Each entry in the material below should be reproduced exactly.
*** Data supplied ***
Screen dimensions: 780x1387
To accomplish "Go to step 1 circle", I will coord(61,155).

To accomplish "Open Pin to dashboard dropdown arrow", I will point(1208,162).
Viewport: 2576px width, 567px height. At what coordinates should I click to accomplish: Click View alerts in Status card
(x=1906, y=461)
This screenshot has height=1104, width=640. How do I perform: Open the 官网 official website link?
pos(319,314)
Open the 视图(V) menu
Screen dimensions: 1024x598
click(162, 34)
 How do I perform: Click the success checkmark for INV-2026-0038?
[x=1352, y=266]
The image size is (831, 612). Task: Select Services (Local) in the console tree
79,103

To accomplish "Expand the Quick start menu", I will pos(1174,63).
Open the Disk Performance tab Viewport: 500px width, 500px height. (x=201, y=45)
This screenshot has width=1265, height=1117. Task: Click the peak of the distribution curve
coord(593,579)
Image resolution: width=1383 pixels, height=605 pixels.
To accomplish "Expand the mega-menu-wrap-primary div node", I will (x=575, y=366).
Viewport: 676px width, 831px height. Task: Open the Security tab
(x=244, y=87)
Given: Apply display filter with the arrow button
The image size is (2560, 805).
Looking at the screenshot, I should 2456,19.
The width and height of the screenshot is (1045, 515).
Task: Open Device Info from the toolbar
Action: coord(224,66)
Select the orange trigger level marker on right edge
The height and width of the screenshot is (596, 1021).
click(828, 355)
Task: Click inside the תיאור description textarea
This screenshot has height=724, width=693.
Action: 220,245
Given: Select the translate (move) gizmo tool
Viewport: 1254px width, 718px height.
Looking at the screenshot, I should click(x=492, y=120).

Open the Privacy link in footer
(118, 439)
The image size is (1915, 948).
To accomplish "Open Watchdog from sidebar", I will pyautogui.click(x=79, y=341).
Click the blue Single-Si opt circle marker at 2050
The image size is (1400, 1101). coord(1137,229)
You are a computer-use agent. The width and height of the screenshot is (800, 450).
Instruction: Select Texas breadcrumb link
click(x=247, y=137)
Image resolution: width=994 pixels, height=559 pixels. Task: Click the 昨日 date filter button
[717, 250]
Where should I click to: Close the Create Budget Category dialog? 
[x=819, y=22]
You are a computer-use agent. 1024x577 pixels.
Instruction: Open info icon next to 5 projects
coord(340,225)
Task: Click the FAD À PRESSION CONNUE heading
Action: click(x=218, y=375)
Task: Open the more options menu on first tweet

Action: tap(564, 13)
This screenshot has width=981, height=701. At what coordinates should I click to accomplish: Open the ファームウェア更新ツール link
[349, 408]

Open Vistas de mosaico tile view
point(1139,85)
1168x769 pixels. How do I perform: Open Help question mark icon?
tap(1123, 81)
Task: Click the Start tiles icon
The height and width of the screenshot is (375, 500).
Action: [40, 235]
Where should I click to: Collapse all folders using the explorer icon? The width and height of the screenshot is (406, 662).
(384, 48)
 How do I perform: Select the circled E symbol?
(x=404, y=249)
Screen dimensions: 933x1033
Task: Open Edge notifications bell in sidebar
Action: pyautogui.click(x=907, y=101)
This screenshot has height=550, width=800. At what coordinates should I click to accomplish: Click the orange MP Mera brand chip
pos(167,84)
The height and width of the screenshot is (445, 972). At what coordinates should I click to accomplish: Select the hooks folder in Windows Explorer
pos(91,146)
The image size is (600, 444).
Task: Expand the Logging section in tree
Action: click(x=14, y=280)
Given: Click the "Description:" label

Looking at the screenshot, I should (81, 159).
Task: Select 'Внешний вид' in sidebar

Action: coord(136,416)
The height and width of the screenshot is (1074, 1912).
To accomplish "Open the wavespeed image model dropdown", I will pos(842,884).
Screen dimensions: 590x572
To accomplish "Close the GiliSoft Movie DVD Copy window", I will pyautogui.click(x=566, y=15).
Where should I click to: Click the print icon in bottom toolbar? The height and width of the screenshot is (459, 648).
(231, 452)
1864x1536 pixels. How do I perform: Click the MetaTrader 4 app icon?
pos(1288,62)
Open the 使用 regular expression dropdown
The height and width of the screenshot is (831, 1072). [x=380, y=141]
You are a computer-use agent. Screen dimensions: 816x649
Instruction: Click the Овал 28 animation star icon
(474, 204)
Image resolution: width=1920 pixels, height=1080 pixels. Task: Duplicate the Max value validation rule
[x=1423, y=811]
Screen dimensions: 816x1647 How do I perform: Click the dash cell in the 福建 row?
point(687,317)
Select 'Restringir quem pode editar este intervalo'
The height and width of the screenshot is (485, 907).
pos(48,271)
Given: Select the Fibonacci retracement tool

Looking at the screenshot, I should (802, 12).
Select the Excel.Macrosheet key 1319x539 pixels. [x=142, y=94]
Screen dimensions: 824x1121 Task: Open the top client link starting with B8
*** End of Data supplied ***
Solved exercise
Screen dimensions: 780x1387
To accomplish "Go to step 1 circle", I will coord(61,155).

To accomplish "Open Pin to dashboard dropdown arrow", I will point(1208,162).
Viewport: 2576px width, 567px height. At what coordinates should I click to accomplish: Click View alerts in Status card
(x=1906, y=461)
This screenshot has height=1104, width=640. How do I perform: Open the 官网 official website link?
pos(319,314)
Open the 视图(V) menu
Screen dimensions: 1024x598
click(162, 34)
 How do I perform: Click the success checkmark for INV-2026-0038?
[x=1352, y=266]
The image size is (831, 612). Task: Select Services (Local) in the console tree
79,103

To accomplish "Expand the Quick start menu", I will pos(1174,63).
Open the Disk Performance tab Viewport: 500px width, 500px height. (x=201, y=45)
This screenshot has width=1265, height=1117. Task: Click the peak of the distribution curve
coord(593,579)
Image resolution: width=1383 pixels, height=605 pixels.
To accomplish "Expand the mega-menu-wrap-primary div node", I will (x=575, y=366).
Viewport: 676px width, 831px height. Task: Open the Security tab
(x=244, y=87)
Given: Apply display filter with the arrow button
The image size is (2560, 805).
Looking at the screenshot, I should 2456,19.
The width and height of the screenshot is (1045, 515).
Task: Open Device Info from the toolbar
Action: coord(224,66)
Select the orange trigger level marker on right edge
The height and width of the screenshot is (596, 1021).
click(828, 355)
Task: Click inside the תיאור description textarea
This screenshot has height=724, width=693.
Action: 220,245
Given: Select the translate (move) gizmo tool
Viewport: 1254px width, 718px height.
Looking at the screenshot, I should click(x=492, y=120).

Open the Privacy link in footer
(118, 439)
The image size is (1915, 948).
To accomplish "Open Watchdog from sidebar", I will pyautogui.click(x=79, y=341).
Click the blue Single-Si opt circle marker at 2050
The image size is (1400, 1101). coord(1137,229)
You are a computer-use agent. The width and height of the screenshot is (800, 450).
Instruction: Select Texas breadcrumb link
click(x=247, y=137)
Image resolution: width=994 pixels, height=559 pixels. Task: Click the 昨日 date filter button
[717, 250]
Where should I click to: Close the Create Budget Category dialog? 
[x=819, y=22]
You are a computer-use agent. 1024x577 pixels.
Instruction: Open info icon next to 5 projects
coord(340,225)
Task: Click the FAD À PRESSION CONNUE heading
Action: click(x=218, y=375)
Task: Open the more options menu on first tweet

Action: tap(564, 13)
This screenshot has width=981, height=701. At what coordinates should I click to accomplish: Open the ファームウェア更新ツール link
[349, 408]

Open Vistas de mosaico tile view
point(1139,85)
1168x769 pixels. How do I perform: Open Help question mark icon?
tap(1123, 81)
Task: Click the Start tiles icon
The height and width of the screenshot is (375, 500).
Action: [40, 235]
Where should I click to: Collapse all folders using the explorer icon? The width and height of the screenshot is (406, 662).
(384, 48)
 How do I perform: Select the circled E symbol?
(x=404, y=249)
Screen dimensions: 933x1033
Task: Open Edge notifications bell in sidebar
Action: pyautogui.click(x=907, y=101)
This screenshot has height=550, width=800. At what coordinates should I click to accomplish: Click the orange MP Mera brand chip
pos(167,84)
The height and width of the screenshot is (445, 972). At what coordinates should I click to accomplish: Select the hooks folder in Windows Explorer
pos(91,146)
The image size is (600, 444).
Task: Expand the Logging section in tree
Action: click(x=14, y=280)
Given: Click the "Description:" label

Looking at the screenshot, I should (81, 159).
Task: Select 'Внешний вид' in sidebar

Action: coord(136,416)
The height and width of the screenshot is (1074, 1912).
To accomplish "Open the wavespeed image model dropdown", I will pos(842,884).
Screen dimensions: 590x572
To accomplish "Close the GiliSoft Movie DVD Copy window", I will pyautogui.click(x=566, y=15).
Where should I click to: Click the print icon in bottom toolbar? The height and width of the screenshot is (459, 648).
(231, 452)
1864x1536 pixels. How do I perform: Click the MetaTrader 4 app icon?
pos(1288,62)
Open the 使用 regular expression dropdown
The height and width of the screenshot is (831, 1072). [x=380, y=141]
You are a computer-use agent. Screen dimensions: 816x649
Instruction: Click the Овал 28 animation star icon
(474, 204)
Image resolution: width=1920 pixels, height=1080 pixels. Task: Duplicate the Max value validation rule
[x=1423, y=811]
Screen dimensions: 816x1647 How do I perform: Click the dash cell in the 福建 row?
point(687,317)
Select 'Restringir quem pode editar este intervalo'
The height and width of the screenshot is (485, 907).
pos(48,271)
Given: Select the Fibonacci retracement tool

Looking at the screenshot, I should (802, 12).
Select the Excel.Macrosheet key 1319x539 pixels. [x=142, y=94]
Screen dimensions: 824x1121 Task: Open the top client link starting with B8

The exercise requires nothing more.